In South Africa we have developed this pattern of focusing on certain subjects as per their designated period. For instance, in August, which officially is the month of women by virtue of Women’s Day on the 9th, all attention is directed towards women and issues that are central to their impediments and progress. In September the spotlight falls on heritage, December is a bit tricky because Reconciliation Day is in the month of ‘festivities’ but it still receives its equitable share of official attention along with Human Rights Day in March and Freedom Day in April. So, it wasn’t a surprise that newspaper editorials, parliamentary discussions and talk radio topics centred around the younger population of the republic since June is Youth Month. The usual lament of today’s young people’s betrayal of the Class of 1976’s dreams and aspirations; lack of political participation and general indifference was in full swing. Some criticism can’t be said to be without any truth to them. But surely there are young people who, as Nedbank’s slogan says, make things happen, I thought to myself. I felt vindicated when I was going through the Mail and Guardians’ 200 Young South Africans 2011. It’s an annual supplement that profiles young people in the fields such as media; education; business and sports amongst others that are making significant strides in bettering themselves and society in their little, and sometimes major, way. Zama Katamzi, a 28-year old astro-scientist, is a researcher in hermanus magnetic observatory(HMO). After graduating with a BSc in physics from the University of Cape Town she won a scholarship to do a radio astronomy doctrate at Bath University in the UK. Her academic achievements dispel the myth that certain disciplines aren’t for women. The story of Ntokozo Maseko embodies focus, tenacity and determination. After falling pregnant in her first year in varsity, she decided to continue with her studies and completed them in record time. Today she is Bona’s youngest ever editor. Perhaps one of the most notable of the young people in this year’s 200 list is Shaheen Seedat who, at 21, is Oxford bound to study for a DPhil financial economics.
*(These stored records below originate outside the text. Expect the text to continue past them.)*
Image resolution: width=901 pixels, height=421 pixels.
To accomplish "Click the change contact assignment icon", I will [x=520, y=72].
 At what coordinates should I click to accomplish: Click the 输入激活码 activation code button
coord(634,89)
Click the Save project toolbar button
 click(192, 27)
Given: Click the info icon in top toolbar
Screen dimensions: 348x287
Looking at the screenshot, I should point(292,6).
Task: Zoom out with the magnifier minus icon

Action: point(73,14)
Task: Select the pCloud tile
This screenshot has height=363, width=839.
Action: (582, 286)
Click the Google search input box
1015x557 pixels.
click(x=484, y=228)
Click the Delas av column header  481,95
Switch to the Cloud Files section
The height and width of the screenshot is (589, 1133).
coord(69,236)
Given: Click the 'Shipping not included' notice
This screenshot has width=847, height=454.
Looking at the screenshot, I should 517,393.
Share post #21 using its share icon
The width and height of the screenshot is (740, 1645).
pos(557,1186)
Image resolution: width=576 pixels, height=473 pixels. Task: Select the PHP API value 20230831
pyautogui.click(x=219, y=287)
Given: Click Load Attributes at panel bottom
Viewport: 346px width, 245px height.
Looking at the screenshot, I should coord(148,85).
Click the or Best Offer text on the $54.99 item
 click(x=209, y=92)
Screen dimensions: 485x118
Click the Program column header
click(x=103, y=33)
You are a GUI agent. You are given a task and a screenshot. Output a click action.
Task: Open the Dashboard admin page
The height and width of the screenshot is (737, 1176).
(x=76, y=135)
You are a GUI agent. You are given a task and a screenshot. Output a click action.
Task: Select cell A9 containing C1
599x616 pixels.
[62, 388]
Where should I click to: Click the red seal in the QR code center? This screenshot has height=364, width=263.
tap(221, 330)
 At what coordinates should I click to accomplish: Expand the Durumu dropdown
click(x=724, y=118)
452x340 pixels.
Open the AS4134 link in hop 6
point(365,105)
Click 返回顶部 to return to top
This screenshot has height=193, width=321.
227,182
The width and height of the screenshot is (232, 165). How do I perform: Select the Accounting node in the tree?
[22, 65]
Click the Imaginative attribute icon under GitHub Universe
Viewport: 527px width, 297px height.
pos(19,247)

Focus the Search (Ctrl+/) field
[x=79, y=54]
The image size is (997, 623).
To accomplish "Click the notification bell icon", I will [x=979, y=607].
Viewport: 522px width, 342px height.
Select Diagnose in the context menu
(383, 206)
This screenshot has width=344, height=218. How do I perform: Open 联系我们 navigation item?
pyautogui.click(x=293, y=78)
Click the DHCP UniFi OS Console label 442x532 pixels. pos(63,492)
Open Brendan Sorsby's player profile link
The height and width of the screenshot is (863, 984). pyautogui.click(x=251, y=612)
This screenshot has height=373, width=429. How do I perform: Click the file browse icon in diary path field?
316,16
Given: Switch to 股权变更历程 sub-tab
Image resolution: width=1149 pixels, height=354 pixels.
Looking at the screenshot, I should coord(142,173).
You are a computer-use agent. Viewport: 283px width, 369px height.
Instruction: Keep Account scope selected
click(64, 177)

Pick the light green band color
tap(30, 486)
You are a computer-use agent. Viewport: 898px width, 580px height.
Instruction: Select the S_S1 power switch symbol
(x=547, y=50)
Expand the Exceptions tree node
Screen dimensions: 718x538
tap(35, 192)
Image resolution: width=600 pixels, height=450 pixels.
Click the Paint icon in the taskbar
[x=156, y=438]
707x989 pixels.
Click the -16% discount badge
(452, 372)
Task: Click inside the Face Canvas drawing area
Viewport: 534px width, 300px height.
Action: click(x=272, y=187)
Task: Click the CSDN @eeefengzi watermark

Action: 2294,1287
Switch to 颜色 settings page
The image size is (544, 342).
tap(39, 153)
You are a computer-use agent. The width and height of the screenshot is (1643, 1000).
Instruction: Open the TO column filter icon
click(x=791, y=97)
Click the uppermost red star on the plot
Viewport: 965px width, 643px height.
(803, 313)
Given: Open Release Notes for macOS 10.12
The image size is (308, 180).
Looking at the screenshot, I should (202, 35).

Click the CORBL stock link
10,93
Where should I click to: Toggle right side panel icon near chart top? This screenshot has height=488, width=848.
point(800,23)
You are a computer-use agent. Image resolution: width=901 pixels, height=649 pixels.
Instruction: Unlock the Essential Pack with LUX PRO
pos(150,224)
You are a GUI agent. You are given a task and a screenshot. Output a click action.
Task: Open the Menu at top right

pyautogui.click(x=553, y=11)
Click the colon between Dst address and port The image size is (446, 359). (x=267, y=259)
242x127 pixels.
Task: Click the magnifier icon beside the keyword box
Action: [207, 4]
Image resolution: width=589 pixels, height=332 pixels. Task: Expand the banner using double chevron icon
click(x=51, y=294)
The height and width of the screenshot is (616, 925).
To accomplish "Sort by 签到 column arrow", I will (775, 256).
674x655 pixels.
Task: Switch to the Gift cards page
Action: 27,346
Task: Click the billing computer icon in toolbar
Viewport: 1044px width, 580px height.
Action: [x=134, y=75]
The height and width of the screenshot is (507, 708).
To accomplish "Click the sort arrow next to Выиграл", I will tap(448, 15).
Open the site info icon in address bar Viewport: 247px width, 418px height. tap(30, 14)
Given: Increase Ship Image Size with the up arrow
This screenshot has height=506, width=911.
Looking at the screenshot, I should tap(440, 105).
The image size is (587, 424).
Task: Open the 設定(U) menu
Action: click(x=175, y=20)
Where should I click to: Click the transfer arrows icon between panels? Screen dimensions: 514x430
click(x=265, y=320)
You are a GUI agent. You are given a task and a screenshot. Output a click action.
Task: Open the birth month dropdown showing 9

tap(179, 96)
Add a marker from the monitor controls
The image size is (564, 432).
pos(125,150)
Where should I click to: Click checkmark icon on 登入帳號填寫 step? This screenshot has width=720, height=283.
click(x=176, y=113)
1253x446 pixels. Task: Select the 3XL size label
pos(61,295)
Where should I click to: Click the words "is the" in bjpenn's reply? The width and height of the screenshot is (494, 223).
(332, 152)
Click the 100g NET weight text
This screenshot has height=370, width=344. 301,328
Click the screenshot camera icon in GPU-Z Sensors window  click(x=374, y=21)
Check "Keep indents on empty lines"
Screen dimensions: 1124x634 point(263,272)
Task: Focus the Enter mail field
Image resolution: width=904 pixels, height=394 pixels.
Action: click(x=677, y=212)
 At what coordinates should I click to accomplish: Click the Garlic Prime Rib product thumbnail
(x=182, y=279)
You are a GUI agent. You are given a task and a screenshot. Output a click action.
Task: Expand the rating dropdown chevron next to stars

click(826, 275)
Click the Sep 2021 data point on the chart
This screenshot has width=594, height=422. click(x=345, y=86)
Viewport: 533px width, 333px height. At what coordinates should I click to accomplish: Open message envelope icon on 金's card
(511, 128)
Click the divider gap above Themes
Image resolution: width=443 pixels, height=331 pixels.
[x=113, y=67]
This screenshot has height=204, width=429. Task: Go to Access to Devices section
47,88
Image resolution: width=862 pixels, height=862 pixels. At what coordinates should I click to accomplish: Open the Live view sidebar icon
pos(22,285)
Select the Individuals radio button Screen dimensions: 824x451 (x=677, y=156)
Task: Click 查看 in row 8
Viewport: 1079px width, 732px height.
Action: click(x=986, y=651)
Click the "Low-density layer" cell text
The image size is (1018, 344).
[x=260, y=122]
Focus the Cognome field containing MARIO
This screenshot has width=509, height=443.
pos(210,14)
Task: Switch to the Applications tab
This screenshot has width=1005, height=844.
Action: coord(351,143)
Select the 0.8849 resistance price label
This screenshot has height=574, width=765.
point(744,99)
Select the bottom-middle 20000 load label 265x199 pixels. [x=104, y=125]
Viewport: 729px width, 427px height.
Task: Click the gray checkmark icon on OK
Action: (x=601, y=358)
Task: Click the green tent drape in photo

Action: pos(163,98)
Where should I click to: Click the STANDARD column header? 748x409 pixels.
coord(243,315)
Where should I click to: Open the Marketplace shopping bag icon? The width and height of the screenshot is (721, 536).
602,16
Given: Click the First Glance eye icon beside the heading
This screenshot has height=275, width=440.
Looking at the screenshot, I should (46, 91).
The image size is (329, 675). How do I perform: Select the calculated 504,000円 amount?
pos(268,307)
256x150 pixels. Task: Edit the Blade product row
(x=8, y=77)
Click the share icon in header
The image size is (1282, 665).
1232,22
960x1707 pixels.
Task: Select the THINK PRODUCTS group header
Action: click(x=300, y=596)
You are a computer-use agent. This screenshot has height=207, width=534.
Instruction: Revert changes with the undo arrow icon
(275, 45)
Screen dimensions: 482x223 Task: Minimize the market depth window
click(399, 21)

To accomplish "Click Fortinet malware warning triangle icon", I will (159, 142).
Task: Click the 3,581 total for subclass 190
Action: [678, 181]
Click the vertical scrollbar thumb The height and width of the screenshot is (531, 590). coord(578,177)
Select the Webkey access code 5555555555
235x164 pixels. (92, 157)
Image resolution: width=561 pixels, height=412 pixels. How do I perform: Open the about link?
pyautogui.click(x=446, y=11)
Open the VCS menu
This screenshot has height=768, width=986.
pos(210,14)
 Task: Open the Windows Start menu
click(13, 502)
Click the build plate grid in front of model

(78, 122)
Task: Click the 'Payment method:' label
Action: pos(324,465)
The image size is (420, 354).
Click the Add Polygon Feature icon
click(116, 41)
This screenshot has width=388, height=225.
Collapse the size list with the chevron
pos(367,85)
The aforementioned people’s deeds are testimony to dedication, discipline and hope. I say hope because in their area of expertise they are doing whatever is it they are doing merely for their personal benefit. They are aware that their work has to potential to impact and influence the communities that surround them. All of that can’t for minute be detached from hope because hope is the alchemy that turns the base metal of visualization into the gold of actualization. It is with this understanding that discoveries are made and human civilization is improved but at times also regresses. Because even those with pernicious ideas also rely on hope to bring their plans to fruition. In years to come when people read of the Arab Spring Revolution that swept across North African and Middle East, they will know of Mohamed Bouazizi, the 26-year old man whose self immolation was to have a domino effect that dislodged two despots from presidency in Tunis and Cairo respectively. Bouazizi’s actions are of both hope and hopelessness. Being part of a ballooning problem of unemployed Tunisian youth, he decided to be a street vendor but his entrepreneurial activities were curtailed after his wares were confiscated because he didn’t have the permit to trade. Out of desperation to bring his plight to the chief of police, he set himself alight. On a personal level his was an act of frustration and hopelessness but to his compatriots his deeds signalled a turning point as far as the relationship between the government and its citizens. They drew strength and hope from the bravery of Bouazizi that one way or the other they would end Zine El Abidine Ben Ali’s 28-year old stay in office. Even in the midst of despair and hardship, hope has a way of invigorating people to hang in there and give it one more shot and today it’s a matter of history that Ben Ali fled and his now exiled in Saudi Arabia. Tunisia hasn’t suddenly become paradise but there must be hope that things will take a turn for the better.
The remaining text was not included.